* [Stated goal] Can you put the lines starting at the one containing "Viewport: 790px width, 653px" and ending at the one containing "point(37,178)" into a numbered list, leaving out any blank lines?

• • • •

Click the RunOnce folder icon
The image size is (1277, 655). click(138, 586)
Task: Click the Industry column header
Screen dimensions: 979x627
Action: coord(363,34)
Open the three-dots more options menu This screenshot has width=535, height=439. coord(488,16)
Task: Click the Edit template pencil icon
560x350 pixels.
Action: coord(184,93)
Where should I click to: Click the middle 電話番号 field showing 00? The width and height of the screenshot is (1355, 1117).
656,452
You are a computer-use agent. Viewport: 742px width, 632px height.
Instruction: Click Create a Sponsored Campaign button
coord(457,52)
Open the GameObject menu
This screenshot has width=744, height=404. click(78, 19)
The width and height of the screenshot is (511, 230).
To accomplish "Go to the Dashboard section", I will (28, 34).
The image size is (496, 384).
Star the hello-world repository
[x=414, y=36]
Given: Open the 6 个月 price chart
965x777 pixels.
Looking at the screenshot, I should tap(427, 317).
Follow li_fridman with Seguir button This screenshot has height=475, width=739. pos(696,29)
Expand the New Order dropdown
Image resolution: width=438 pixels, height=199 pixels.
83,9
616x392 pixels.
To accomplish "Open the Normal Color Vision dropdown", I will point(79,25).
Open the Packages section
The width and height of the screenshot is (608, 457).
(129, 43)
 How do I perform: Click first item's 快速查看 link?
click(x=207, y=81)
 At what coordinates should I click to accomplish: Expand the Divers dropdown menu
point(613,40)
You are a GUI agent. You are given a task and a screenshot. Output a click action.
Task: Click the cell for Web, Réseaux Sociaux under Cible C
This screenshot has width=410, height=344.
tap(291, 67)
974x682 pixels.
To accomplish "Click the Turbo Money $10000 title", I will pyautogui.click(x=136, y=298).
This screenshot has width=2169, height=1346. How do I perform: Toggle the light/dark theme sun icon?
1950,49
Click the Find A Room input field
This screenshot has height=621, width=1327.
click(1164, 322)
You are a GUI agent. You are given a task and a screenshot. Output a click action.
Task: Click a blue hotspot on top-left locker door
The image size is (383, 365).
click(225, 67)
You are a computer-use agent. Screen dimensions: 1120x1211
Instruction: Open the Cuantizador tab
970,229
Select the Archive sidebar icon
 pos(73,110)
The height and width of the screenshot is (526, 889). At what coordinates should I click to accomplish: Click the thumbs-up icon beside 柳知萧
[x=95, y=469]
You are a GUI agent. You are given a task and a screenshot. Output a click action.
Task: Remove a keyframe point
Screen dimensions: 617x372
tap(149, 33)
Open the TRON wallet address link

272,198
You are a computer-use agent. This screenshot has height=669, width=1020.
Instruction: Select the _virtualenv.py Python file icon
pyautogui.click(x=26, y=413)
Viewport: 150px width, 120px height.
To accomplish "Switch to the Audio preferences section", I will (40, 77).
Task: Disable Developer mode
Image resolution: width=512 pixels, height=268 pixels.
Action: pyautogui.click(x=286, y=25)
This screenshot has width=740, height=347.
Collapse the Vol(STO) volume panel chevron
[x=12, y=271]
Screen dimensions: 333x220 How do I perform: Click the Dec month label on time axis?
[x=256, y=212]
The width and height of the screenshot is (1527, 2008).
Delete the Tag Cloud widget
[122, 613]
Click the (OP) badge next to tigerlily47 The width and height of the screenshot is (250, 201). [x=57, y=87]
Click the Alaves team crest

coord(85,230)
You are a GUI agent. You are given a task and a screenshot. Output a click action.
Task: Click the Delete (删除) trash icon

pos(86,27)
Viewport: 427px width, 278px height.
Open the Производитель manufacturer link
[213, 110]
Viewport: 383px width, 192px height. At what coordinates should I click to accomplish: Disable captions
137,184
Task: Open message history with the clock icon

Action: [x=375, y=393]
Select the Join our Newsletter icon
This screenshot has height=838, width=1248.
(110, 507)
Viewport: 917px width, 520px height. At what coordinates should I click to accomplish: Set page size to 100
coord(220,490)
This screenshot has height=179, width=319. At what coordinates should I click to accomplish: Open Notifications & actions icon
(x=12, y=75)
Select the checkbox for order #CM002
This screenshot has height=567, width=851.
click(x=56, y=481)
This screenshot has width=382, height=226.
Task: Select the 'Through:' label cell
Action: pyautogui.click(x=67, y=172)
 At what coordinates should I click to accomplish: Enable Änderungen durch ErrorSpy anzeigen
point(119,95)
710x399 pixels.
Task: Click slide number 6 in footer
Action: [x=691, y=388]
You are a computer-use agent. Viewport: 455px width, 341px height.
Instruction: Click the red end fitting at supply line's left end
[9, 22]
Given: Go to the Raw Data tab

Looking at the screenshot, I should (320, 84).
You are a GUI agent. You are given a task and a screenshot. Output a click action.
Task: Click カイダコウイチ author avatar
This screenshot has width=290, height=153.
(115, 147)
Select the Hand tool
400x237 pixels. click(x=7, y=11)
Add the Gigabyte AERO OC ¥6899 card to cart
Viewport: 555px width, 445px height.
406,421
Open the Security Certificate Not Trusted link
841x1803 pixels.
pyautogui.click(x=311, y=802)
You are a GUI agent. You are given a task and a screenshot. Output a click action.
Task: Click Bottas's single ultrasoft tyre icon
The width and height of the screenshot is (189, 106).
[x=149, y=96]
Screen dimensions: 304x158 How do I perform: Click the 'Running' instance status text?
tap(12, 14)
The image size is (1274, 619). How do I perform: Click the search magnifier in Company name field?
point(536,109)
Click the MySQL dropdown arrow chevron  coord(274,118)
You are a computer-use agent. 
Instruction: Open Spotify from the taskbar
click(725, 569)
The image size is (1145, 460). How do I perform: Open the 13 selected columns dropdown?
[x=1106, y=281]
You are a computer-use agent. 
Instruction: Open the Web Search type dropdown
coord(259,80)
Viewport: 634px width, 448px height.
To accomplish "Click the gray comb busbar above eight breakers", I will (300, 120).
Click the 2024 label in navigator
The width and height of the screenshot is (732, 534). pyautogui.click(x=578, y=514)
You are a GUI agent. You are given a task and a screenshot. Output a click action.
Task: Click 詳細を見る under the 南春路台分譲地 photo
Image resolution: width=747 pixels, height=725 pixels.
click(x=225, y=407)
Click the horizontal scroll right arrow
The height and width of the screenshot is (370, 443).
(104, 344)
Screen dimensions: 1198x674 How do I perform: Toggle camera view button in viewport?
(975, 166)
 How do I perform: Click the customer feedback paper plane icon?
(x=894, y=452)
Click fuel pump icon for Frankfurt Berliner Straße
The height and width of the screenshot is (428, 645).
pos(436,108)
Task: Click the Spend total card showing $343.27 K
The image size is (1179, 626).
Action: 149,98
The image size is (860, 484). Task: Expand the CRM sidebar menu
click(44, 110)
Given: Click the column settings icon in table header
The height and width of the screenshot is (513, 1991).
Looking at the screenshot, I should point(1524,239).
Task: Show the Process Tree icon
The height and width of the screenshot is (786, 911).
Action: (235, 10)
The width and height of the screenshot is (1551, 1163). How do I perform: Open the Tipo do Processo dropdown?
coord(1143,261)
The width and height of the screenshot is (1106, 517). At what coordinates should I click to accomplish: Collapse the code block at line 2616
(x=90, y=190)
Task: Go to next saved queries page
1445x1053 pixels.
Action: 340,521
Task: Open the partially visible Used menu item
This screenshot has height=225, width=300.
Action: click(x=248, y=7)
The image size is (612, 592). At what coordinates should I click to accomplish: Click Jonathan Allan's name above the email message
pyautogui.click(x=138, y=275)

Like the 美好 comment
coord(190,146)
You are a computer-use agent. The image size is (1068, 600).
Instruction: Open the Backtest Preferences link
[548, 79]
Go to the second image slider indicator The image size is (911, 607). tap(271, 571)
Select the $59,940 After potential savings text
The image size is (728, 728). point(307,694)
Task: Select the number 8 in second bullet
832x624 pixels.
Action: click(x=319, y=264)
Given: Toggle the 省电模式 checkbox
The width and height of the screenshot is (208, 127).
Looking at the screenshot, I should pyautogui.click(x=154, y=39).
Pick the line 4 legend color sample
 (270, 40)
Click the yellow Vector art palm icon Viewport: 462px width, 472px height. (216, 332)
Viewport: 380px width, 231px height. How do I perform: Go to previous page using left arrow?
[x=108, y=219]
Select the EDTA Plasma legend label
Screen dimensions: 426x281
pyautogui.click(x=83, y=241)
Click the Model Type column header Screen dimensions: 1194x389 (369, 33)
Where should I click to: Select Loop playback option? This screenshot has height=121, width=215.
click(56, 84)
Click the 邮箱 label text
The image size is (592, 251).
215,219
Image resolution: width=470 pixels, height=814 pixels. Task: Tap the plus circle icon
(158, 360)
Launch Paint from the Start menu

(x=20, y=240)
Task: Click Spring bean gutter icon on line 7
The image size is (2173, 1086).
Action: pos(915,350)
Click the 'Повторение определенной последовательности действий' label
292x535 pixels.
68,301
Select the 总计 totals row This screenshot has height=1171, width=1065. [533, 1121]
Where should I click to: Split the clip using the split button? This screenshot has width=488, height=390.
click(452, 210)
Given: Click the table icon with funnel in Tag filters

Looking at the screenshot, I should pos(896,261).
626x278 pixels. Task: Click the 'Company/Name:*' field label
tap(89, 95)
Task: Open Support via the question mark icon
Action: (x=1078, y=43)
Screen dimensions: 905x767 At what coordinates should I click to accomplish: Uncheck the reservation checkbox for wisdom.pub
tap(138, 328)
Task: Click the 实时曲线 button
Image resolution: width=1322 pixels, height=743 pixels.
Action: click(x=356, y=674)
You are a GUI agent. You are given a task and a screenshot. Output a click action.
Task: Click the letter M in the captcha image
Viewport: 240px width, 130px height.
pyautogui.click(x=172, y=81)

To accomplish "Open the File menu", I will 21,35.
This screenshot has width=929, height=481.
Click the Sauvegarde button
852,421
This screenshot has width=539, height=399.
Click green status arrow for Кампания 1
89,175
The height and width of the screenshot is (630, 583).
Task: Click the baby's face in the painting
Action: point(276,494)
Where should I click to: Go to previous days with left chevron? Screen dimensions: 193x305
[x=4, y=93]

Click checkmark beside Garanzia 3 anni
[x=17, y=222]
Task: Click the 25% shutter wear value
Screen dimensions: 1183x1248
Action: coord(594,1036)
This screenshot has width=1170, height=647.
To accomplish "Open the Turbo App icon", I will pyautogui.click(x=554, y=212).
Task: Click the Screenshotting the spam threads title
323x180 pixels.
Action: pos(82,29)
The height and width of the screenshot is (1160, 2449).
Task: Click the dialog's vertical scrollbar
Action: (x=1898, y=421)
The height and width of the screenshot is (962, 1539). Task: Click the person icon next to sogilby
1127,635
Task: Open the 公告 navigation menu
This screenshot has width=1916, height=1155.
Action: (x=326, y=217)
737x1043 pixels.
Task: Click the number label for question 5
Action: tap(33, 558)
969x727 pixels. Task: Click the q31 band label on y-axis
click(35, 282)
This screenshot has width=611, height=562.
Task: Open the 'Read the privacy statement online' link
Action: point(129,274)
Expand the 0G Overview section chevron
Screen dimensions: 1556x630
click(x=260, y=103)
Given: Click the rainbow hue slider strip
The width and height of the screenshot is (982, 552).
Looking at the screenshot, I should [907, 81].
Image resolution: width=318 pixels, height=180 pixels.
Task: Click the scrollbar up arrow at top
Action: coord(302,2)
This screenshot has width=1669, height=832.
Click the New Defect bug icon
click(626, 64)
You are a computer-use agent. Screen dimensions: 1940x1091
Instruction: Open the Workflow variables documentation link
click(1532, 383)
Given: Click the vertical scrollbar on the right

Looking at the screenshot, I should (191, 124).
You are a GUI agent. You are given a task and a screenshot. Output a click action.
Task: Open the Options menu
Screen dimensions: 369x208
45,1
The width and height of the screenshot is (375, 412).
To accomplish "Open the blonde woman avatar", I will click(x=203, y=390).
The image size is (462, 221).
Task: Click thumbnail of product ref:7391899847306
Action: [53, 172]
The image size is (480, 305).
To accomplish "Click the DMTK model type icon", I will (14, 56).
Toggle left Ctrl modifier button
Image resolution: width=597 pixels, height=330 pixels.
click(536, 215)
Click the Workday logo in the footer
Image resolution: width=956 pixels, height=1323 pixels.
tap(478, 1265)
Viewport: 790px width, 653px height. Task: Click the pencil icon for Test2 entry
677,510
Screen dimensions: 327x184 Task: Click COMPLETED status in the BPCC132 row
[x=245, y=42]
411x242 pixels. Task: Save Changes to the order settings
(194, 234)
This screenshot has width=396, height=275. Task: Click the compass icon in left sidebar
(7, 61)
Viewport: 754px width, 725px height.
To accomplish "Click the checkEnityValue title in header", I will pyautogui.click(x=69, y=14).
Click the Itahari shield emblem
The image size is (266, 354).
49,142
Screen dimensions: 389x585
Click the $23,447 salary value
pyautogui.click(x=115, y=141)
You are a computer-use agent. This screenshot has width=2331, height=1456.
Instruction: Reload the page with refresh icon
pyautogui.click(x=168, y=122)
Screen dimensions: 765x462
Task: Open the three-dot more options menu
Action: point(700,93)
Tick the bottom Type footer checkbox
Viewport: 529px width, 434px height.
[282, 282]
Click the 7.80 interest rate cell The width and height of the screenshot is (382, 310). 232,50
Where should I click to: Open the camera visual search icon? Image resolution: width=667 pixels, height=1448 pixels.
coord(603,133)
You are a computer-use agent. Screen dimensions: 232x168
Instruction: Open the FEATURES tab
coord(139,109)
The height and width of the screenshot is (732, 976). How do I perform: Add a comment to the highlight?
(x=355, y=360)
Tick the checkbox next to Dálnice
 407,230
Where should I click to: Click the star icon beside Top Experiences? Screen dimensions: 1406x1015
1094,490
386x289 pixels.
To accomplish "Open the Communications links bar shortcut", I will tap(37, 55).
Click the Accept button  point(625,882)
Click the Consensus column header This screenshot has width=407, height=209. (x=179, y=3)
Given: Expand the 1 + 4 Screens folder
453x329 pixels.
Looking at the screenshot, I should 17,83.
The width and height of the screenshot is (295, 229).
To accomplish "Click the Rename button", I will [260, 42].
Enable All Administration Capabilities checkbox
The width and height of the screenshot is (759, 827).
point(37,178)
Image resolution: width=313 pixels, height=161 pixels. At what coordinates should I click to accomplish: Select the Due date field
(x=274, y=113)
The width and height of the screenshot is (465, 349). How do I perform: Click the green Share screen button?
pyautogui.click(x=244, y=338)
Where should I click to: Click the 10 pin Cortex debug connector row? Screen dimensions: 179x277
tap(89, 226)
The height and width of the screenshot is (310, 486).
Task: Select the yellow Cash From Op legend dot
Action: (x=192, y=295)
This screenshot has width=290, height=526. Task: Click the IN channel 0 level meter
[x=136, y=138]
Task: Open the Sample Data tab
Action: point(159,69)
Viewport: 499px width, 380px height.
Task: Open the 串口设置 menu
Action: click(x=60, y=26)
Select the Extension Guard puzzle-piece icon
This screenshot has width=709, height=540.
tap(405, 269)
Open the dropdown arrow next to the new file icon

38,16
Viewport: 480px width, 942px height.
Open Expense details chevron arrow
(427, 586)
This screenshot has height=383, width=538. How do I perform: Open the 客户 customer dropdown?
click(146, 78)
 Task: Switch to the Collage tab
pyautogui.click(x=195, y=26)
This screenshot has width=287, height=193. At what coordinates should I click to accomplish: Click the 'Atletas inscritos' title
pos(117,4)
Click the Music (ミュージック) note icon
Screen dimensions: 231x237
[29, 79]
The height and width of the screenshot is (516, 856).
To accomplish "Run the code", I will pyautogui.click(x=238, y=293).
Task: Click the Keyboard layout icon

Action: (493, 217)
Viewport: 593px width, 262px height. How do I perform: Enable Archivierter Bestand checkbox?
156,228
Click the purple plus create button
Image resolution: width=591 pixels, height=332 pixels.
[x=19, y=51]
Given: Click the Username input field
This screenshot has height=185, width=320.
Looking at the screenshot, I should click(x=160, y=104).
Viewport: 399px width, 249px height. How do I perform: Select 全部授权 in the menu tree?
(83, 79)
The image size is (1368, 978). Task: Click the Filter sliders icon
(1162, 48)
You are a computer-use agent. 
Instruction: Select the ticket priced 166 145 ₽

• • • •

* [Solution]
1. Viewport: 790px width, 653px height. Task: Click the pencil icon for Test2 entry
2. 677,510
3. Screen dimensions: 327x184 Task: Click COMPLETED status in the BPCC132 row
4. [x=245, y=42]
5. 411x242 pixels. Task: Save Changes to the order settings
6. (194, 234)
7. This screenshot has width=396, height=275. Task: Click the compass icon in left sidebar
8. (7, 61)
9. Viewport: 754px width, 725px height.
10. To accomplish "Click the checkEnityValue title in header", I will pyautogui.click(x=69, y=14).
11. Click the Itahari shield emblem
12. The image size is (266, 354).
13. 49,142
14. Screen dimensions: 389x585
15. Click the $23,447 salary value
16. pyautogui.click(x=115, y=141)
17. You are a computer-use agent. This screenshot has width=2331, height=1456.
18. Instruction: Reload the page with refresh icon
19. pyautogui.click(x=168, y=122)
20. Screen dimensions: 765x462
21. Task: Open the three-dot more options menu
22. Action: point(700,93)
23. Tick the bottom Type footer checkbox
24. Viewport: 529px width, 434px height.
25. [282, 282]
26. Click the 7.80 interest rate cell The width and height of the screenshot is (382, 310). 232,50
27. Where should I click to: Open the camera visual search icon? Image resolution: width=667 pixels, height=1448 pixels.
28. coord(603,133)
29. You are a computer-use agent. Screen dimensions: 232x168
30. Instruction: Open the FEATURES tab
31. coord(139,109)
32. The height and width of the screenshot is (732, 976). How do I perform: Add a comment to the highlight?
33. (x=355, y=360)
34. Tick the checkbox next to Dálnice
35.  407,230
36. Where should I click to: Click the star icon beside Top Experiences? Screen dimensions: 1406x1015
37. 1094,490
38. 386x289 pixels.
39. To accomplish "Open the Communications links bar shortcut", I will tap(37, 55).
40. Click the Accept button  point(625,882)
41. Click the Consensus column header This screenshot has width=407, height=209. (x=179, y=3)
42. Given: Expand the 1 + 4 Screens folder
43. 453x329 pixels.
44. Looking at the screenshot, I should 17,83.
45. The width and height of the screenshot is (295, 229).
46. To accomplish "Click the Rename button", I will [260, 42].
47. Enable All Administration Capabilities checkbox
48. The width and height of the screenshot is (759, 827).
49. point(37,178)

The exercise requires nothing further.